(Extracted records)
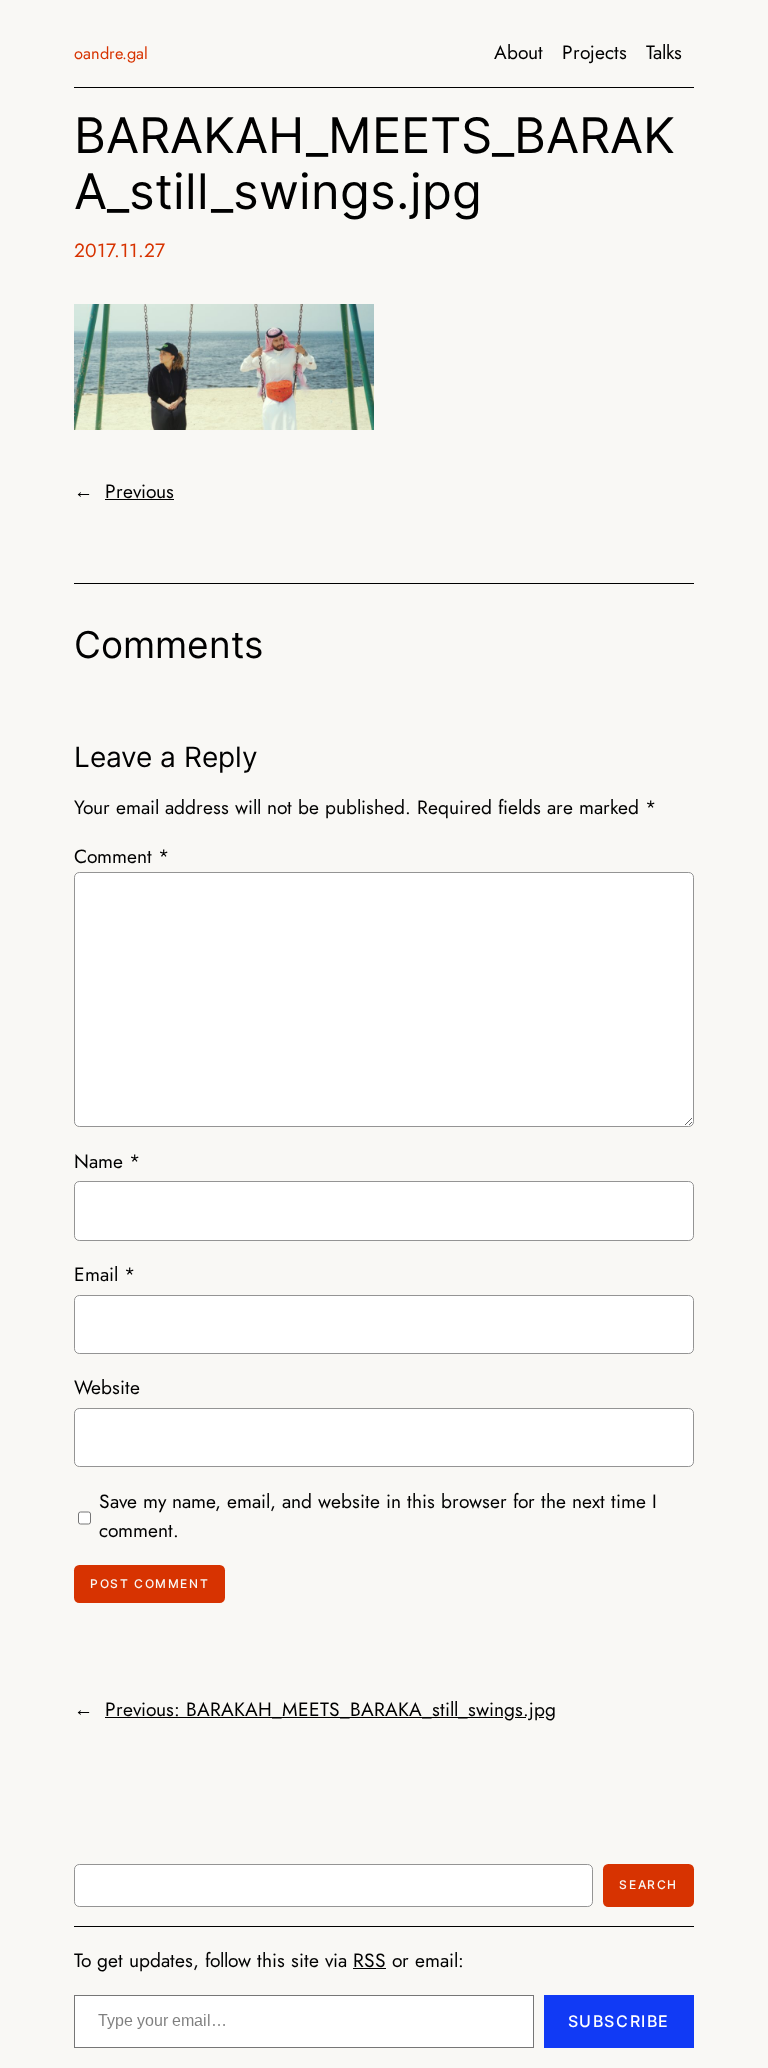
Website (107, 1387)
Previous (139, 491)
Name (107, 1161)
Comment (121, 856)
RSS (369, 1960)
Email (104, 1274)
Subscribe (619, 2021)
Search (648, 1884)
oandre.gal (111, 53)
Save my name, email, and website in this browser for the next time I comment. (378, 1516)
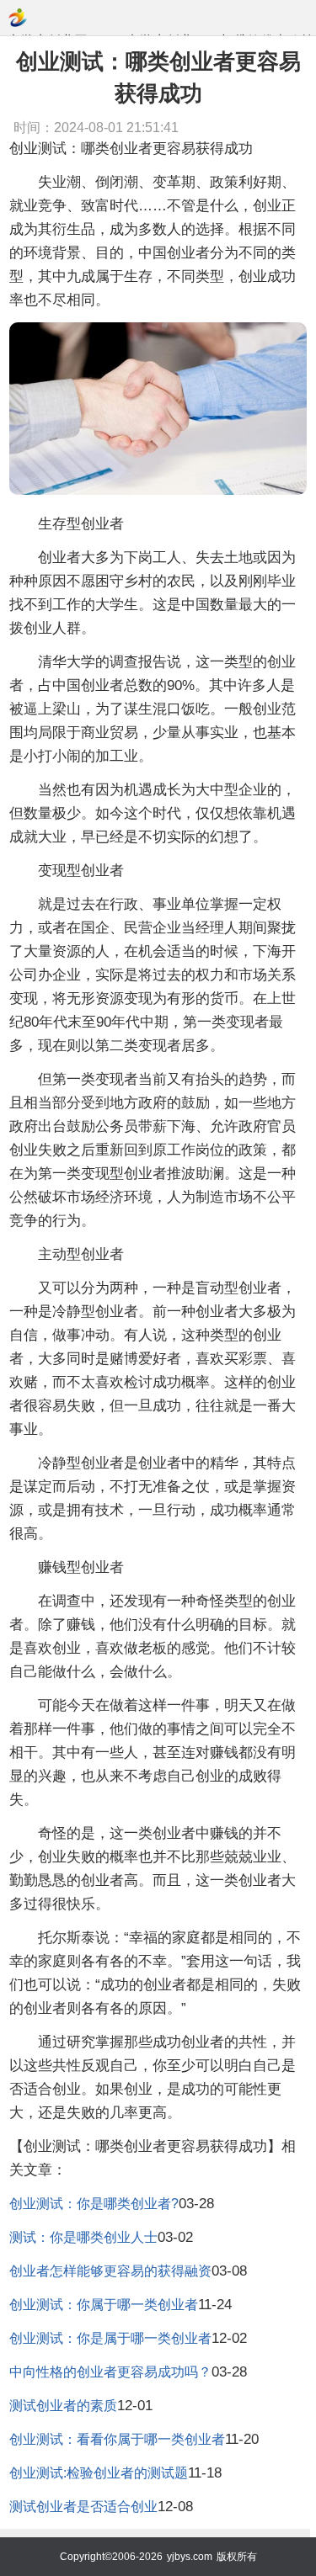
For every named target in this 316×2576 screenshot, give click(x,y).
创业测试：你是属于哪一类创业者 (110, 2338)
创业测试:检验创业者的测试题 (98, 2473)
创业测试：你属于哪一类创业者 (103, 2304)
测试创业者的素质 (63, 2405)
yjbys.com (189, 2557)
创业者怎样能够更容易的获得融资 (110, 2271)
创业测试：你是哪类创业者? (94, 2203)
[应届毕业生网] (17, 17)
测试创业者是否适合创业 (83, 2506)
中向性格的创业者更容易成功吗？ (110, 2372)
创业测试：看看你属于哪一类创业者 (117, 2439)
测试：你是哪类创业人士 (83, 2237)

Exercise directions: What you return should be the entries from above, unchanged and without their images.

Result of this exercise:
Website (107, 1387)
Previous (139, 491)
Name (107, 1161)
Comment (121, 856)
RSS (369, 1960)
Email (104, 1274)
Subscribe (619, 2021)
Search (648, 1884)
oandre.gal (111, 53)
Save my name, email, and website in this browser for the next time I comment. (378, 1516)
For every named target in this 316×2576 screenshot, give click(x,y).
创业测试：你是属于哪一类创业者 (110, 2338)
创业测试:检验创业者的测试题 (98, 2473)
创业测试：你属于哪一类创业者 (103, 2304)
测试创业者的素质 (63, 2405)
yjbys.com (189, 2557)
创业者怎样能够更容易的获得融资 (110, 2271)
创业测试：你是哪类创业者? (94, 2203)
[应届毕业生网] (17, 17)
测试创业者是否适合创业 (83, 2506)
中向性格的创业者更容易成功吗？ (110, 2372)
创业测试：看看你属于哪一类创业者 (117, 2439)
测试：你是哪类创业人士 (83, 2237)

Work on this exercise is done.